The output is organized as follow:

pipeline-output/
    genomes/<reference_id>/                 # Genomic references
    references/<reference_id>/              # RSEM/STAR indexes
    data/<source>                           # FASTQs (note that GEO source uses SRA)
    data-qc/<experiment_id>/<sample_id>/    # FastQC reports
    aligned/<reference_id>/<experiment_id>/ # alignments and quantification results
    quantified/<reference_id>               # quantification matrices for isoforms and genes
    report/<reference_id>/<experiment_id>/  # MultiQC reports for reads and alignments

You can adjust the pipeline output directory by setting OUTPUT_DIR under [rnaseq_pipeline] in the configuration.

[rnaseq_pipeline]
OUTPUT_DIR=/scratch/rnaseq-pipeline

Setting up distributed computation

The pipeline is build upon Bioluigi which supports dispatching external programs on a workload manager such as Slurm.

[bioluigi]
scheduler=slurm
scheduler_extra_args=[]

Web viewer

The pipeline comes with a Web viewer that provides convenient endpoints for consulting QC reports.

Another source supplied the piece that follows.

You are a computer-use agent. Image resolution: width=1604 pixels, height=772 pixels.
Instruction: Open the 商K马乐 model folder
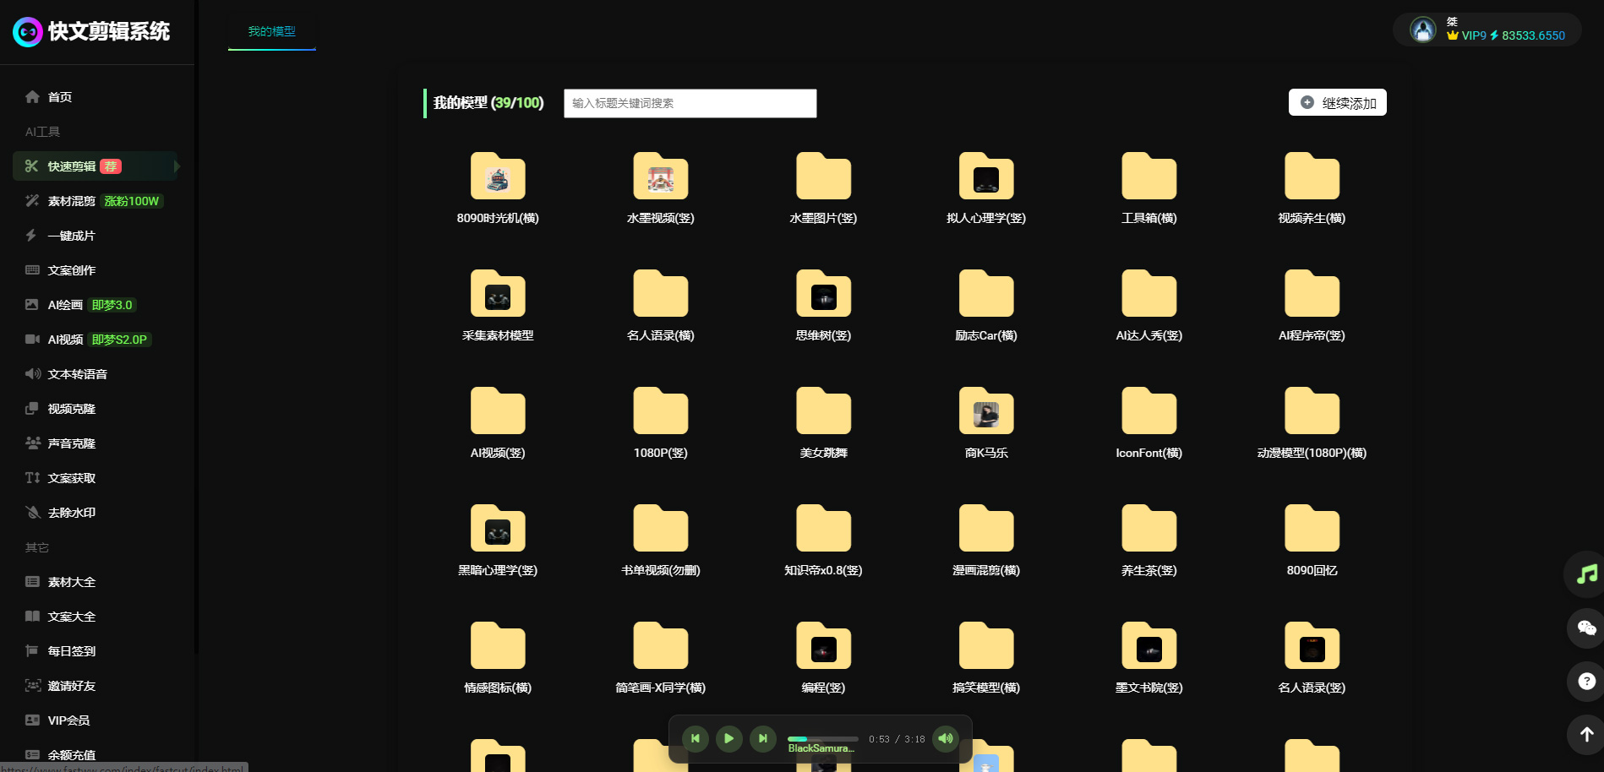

When installing, add the webviewer extra require which will include Flask and gunicorn:

pip install .[webviewer]
gunicorn rnaseq_pipeline.viewer:app

Gemma integration

The RNA-Seq pipeline is capable of communicating with Gemma using its RESTful API.

External spreadsheet via Google Sheets API

The RNA-Seq pipeline can pull experiment IDs from a collaborative spreadsheet through the Google Sheets API. This feature requires extra dependencies that are supplied by the gsheet extra require:

pip install .[gsheet]

The rnaseq_pipelines.tasks.SubmitExperimentsFromGoogleSpreadsheetToGemma task becomes available. We also have

submit-experiments-from-gsheet --spreadsheet-id <spreadsheet_id> --sheet-name <sheet_name>

The remote spreadsheet must be structured to have the following columns:

  • experiment_id, the Gemma exeriment short name
  • priority, the Luigi task priority, an integer
  • data, the status of the data, allowed values: ok, resubmit (forces a rerun), needs attention, all other values are ignored

Only experiments with strictly positive priority are scheduled.